Before diving in, please be sure you have familiarized yourself with the Basics, especially the Constructs. Below we outline the process of onboarding your managed repository. Once complete, SkyLounge will continue to open pull requests with updates to automation and issues should automation updates fail.
Enable issues
SkyLounge uses GitHub Issues to provide feedback on errors. Please be sure Issues are enabled on your managed repository before onboarding. You can do this in GitHub by going to Settings
> Features
on your repository and selecting Issues
.
Onboarding managed repositories
We strive to simplify the process of onboarding managed repositories. You can onboard managed repositories by adding labels to the repository when using blueprint profiles. Otherwise, you can onboard applications manually. The net result is the same.
1. Onboarding with blueprint profiles
If your platform team has set up blueprint profiles, they will provide guidance on the available labels (you may need to edit the labels on your repository). SkyLounge will generate a skylounge.yml
file in a pull request. You will need to edit this pull request to fill in repository-specific details.
2. Manual blueprint selection
Alternatively, you can choose the appropriate blueprint for your application through the dashboard available at https://dashboard.skylounge.io. The blueprints page provides documentation for the blueprints you can access.
From this page, you can view the documentation for the blueprint, and all included workflow templates. You can also view and download the skylounge.yml
for each blueprint. Once you have chosen the appropriate blueprint, download the associated skylounge.yml
file and save it at the root of your repository.
skylounge.yml configuration
Regardless of your onboarding method, you must edit the skylounge.yml
file for each managed repository. The skylounge.yml is a single configuration file at the repository’s root that directs SkyLounge. It specifies the blueprint to use, the configurable job and step definitions, and parameters/configurations specific to the application. Whether you onboard manually or via repository labels, you must edit this file.
Depending on the blueprint, you may need to configure job definitions, step definitions, and/or parameters. Below is a sample skylounge.yml
showing the possible configuration inputs.
blueprint-uri: example-org/public-skylounge-library/blueprints/example/blueprint.yml
workflows:
- workflow: dev-example
jobs:
- job: setup
uri: # Job URI for `setup`. Example: example-org/our-app/skylounge/jobs/setup.yml
params:
setup-param: # Value for parameter `setup-param` in step `setup`.
- job: main
steps:
- step: custom-step
uri: # Step URI for `custom-step`. Example: example-org/our-app/skylounge/steps/custom-step.yml
params:
main-param: # Value for parameter `main-param` in job `main`.
params:
global-param: # Value for global parameter `global-param`.

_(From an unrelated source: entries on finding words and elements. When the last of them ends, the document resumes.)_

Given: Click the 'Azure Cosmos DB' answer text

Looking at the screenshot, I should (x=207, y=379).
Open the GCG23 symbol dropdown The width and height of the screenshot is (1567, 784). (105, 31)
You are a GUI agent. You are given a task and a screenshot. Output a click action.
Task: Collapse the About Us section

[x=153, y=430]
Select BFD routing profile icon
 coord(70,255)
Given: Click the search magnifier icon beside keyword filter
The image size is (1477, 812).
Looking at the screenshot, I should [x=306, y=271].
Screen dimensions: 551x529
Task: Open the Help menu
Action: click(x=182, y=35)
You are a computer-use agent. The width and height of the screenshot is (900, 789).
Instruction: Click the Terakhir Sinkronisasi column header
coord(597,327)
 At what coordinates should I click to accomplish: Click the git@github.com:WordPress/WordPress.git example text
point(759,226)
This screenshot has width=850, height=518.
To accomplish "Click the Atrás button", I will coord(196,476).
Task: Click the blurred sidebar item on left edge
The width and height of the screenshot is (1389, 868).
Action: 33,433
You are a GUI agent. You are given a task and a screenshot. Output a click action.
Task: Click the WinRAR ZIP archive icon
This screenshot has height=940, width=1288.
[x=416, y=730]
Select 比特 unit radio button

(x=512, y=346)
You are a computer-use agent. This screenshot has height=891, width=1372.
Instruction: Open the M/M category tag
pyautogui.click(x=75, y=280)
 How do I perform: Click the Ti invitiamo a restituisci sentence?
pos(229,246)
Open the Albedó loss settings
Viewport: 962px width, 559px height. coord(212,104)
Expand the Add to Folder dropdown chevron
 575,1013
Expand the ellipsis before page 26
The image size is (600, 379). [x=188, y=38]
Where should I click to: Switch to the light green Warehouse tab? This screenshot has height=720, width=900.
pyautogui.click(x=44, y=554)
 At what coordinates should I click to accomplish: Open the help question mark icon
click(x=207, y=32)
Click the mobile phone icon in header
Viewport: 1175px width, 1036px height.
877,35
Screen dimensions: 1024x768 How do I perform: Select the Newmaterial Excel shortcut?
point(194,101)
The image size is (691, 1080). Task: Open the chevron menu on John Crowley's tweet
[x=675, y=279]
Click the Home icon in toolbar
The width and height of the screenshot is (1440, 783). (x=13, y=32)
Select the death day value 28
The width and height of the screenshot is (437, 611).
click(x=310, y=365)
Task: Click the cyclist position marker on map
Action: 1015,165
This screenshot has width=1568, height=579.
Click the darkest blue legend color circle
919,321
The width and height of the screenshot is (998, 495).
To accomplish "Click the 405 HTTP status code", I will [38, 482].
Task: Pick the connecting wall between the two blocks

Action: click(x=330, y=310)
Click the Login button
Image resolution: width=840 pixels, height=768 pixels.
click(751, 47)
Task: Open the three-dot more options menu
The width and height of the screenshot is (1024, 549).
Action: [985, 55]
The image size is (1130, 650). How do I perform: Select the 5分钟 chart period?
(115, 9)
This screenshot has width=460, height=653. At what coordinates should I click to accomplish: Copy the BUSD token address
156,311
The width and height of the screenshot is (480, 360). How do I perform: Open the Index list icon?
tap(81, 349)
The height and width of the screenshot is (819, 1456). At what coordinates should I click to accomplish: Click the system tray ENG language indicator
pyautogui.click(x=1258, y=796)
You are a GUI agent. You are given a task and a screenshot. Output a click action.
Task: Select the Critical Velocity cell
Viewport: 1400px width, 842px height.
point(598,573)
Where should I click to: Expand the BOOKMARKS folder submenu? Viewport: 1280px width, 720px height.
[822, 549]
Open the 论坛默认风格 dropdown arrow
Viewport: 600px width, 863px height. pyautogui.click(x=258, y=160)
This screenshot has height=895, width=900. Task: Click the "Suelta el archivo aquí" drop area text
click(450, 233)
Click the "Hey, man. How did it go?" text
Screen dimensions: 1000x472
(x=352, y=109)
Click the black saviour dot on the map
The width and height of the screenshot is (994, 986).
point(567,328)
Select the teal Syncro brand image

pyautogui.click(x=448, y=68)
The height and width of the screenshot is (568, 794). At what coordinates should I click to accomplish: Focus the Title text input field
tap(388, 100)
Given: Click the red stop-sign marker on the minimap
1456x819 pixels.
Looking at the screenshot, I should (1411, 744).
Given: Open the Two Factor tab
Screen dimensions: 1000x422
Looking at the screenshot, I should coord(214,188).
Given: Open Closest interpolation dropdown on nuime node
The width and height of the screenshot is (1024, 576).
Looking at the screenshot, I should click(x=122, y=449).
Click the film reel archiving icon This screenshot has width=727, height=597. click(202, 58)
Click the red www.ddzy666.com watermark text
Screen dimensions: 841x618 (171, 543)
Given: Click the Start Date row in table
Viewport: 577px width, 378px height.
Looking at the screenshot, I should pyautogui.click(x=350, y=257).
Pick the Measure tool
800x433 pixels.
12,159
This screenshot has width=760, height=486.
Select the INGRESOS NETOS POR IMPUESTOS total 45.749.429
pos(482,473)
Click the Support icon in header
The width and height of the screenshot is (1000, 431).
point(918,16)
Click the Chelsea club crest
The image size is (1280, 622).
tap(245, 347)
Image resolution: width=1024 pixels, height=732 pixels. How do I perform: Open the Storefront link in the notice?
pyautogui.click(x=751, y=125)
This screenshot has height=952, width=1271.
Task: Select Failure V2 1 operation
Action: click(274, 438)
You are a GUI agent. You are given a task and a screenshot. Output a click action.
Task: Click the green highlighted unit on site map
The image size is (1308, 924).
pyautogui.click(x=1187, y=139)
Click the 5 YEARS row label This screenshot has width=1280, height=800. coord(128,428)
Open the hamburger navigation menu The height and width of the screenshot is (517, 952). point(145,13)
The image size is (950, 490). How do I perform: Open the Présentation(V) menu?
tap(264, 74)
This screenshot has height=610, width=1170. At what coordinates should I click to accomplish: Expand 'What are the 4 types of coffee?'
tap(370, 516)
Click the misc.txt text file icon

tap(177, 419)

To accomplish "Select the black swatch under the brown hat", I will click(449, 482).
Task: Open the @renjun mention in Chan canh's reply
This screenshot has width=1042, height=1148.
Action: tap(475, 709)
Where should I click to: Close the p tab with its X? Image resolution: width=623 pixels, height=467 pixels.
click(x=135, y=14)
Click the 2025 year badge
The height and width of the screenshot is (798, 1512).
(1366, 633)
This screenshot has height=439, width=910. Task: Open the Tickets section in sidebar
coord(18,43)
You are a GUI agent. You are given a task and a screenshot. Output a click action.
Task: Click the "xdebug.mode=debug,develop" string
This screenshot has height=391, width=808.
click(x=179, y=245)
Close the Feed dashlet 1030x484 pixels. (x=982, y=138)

You should be able to follow the comments to complete the configuration.
Configuring jobs and steps definitions
Jobs and steps definitions are referenced by URI, pointing to a file in GitHub. Job and step definitions may reside in your managed repository (as in the case of integration tests), or in your organization’s skylounge-library
(in the case of platform team-managed automation).
When referencing a shared job or step definition in a library repository, pay special attention to any additional parameters. You may need to add configuration for these paramters in your skylounge.yml
. Should you forget, do not fret. SkyLounge will open an issue highlighting the missing values.